To see the idea behind this project, or if you are interested in sharing your own, visit the project homepage. If you enjoy this series, please consider helping us fund the project using the support page.

I want to thank Donato Giancola for allowing me to use his artwork for this project. Prints are available on his website!

Now, on to Linda Joness responses:

1. How were you introduced to Tolkien’s work?

My aunt gave me a copy of The Hobbit when I was 10, but I didn’t get past first chapter. Then the teacher started reading it, and I was hooked.

2. What is your favorite part of Tolkien’s work?

I think it is the whole sub-creation that spans so much- the books, art, films, music, games, each part just adds to the immersive experience, and basically feeds the need to know/read/see more. I think that’s why I’ve spent so much on Tolkien merchandise over the years, because it makes you feel part of it, and it makes it tangible.

3. What is your fondest experience of Tolkien’s work?

When I was 16, and absolutely obsessed, I found the Tolkien Society, and suddenly I wasn’t the only one (this was before the internet!). I went on some moots and to Oxford, and, by sticking up posters to form a local ‘smail ’ met one of my best friends. We are still close 35 years later!

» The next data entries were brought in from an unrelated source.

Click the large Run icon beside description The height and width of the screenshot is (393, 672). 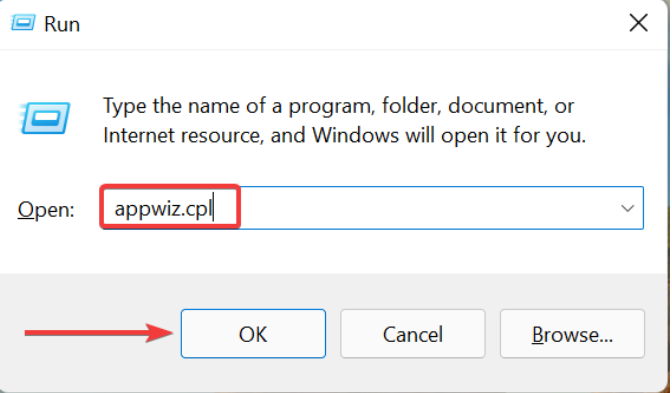[x=45, y=118]
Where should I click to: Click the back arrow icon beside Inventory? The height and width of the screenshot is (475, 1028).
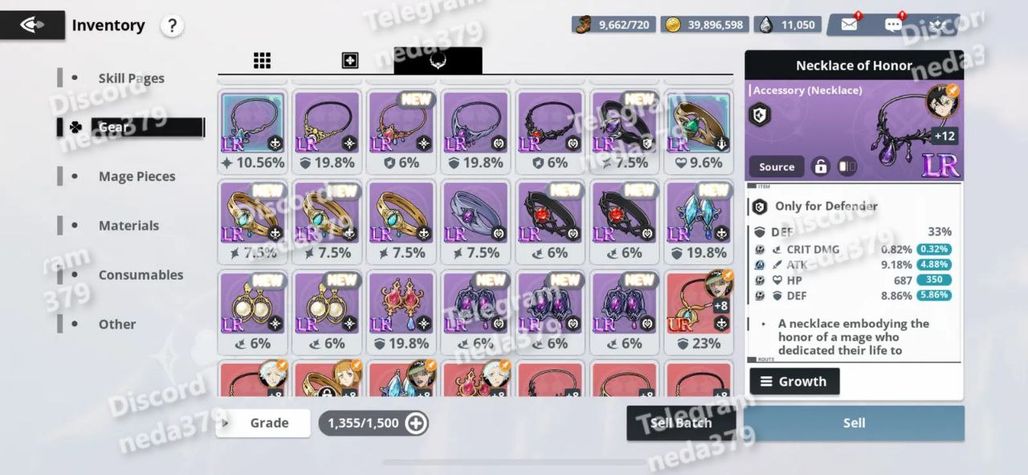32,25
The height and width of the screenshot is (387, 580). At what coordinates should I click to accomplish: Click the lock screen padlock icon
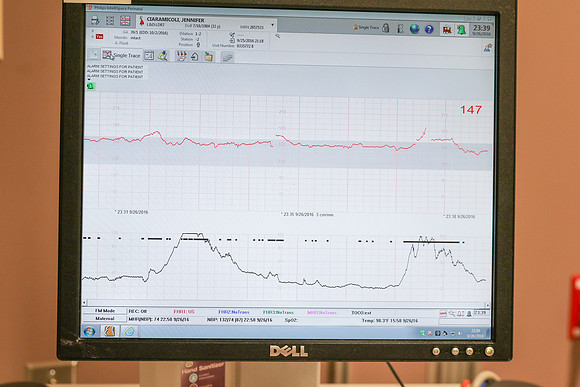click(x=385, y=28)
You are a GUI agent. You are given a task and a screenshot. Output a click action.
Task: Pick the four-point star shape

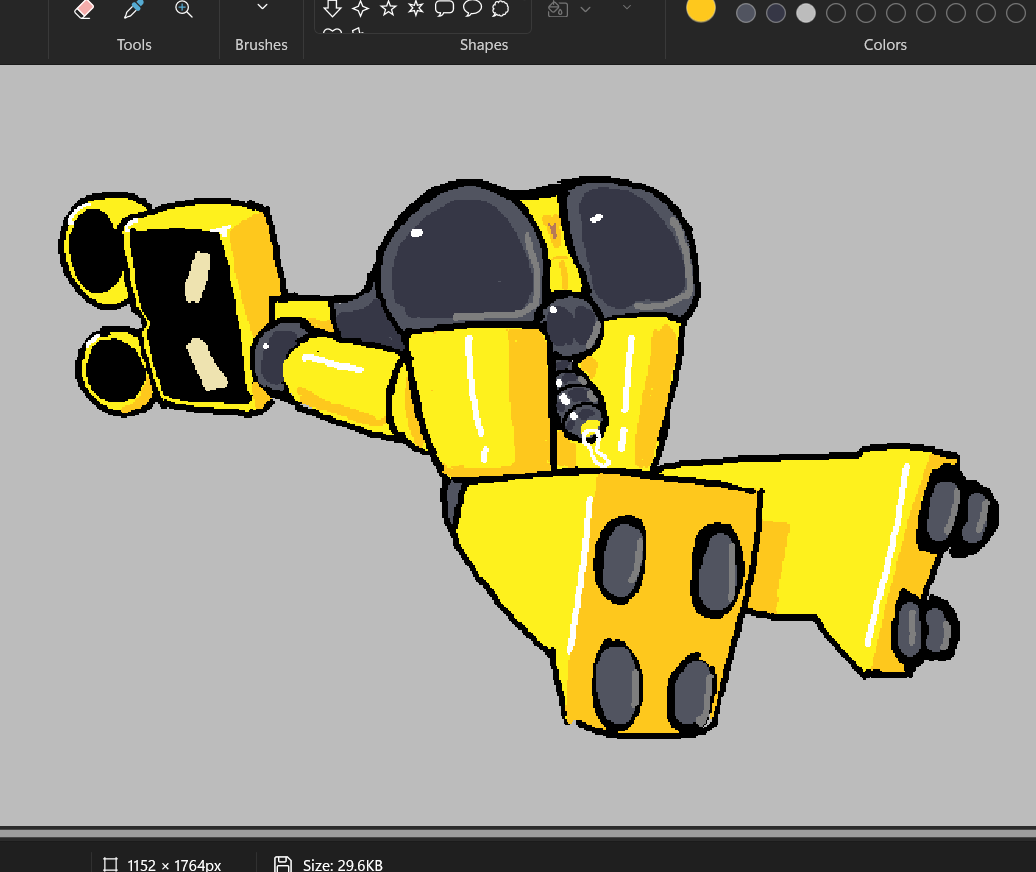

And the release of the films! I remember when Amon Hen was filled with ‘who would you cast’ posts, but never thought it would be a reality. For three years it would become an event. I’d always go the first time myself, to drink it in, then a few of us would go as part of build up to xmas, with plenty of sweets and a sneaky plastic bottle of wine.

4. Has the way you approach Tolkien’s work changed over time?

I think it has matured. As a teenager I was quite obsessed, then life sort of took over, as it does, and though still a huge fan, it was subdued. Recently it’s like the flame has been kindled again, and I take an active interest in online forums, have rejoined the Tolkien Society. I am rereading The Silmarillion, slowly, interspersed with resources such as the Prancing Pony Podcast, and appreciating the whole story but also pondering themes and language, and just a deeper level of understanding/ appreciation. It’s fascinating to read the online discussions and fan takes in terms of gender, sexuality, etc., and how a young generation has embraced the works but also interpreted it. I might not agree with all of it, but I think it is brilliant. I know some people feel strongly that it’s non-canon and not what Tolkien meant, but I remember reading something about how Tolkien wanted to write a mythology that would inspire creativity and interpretation. And the fact that different people love the stories, but are reframing it to make sense of their world and making it relevant to them now, without losing the central tenants (to me) of friendship, hope, triumph over evil/ adversity is brilliant. It means it will continue to be read and enjoyed and inspire.

5. Would you ever recommend Tolkien’s work? Why/Why not?

Definitely! Because it’s just an amazing story, with so much depth and variety in the whole of the legendarium. It’s given me so much joy, comfort, friendship and inspiration over the years. But bottom line is that LOTR by itself is just a bloody brilliant book!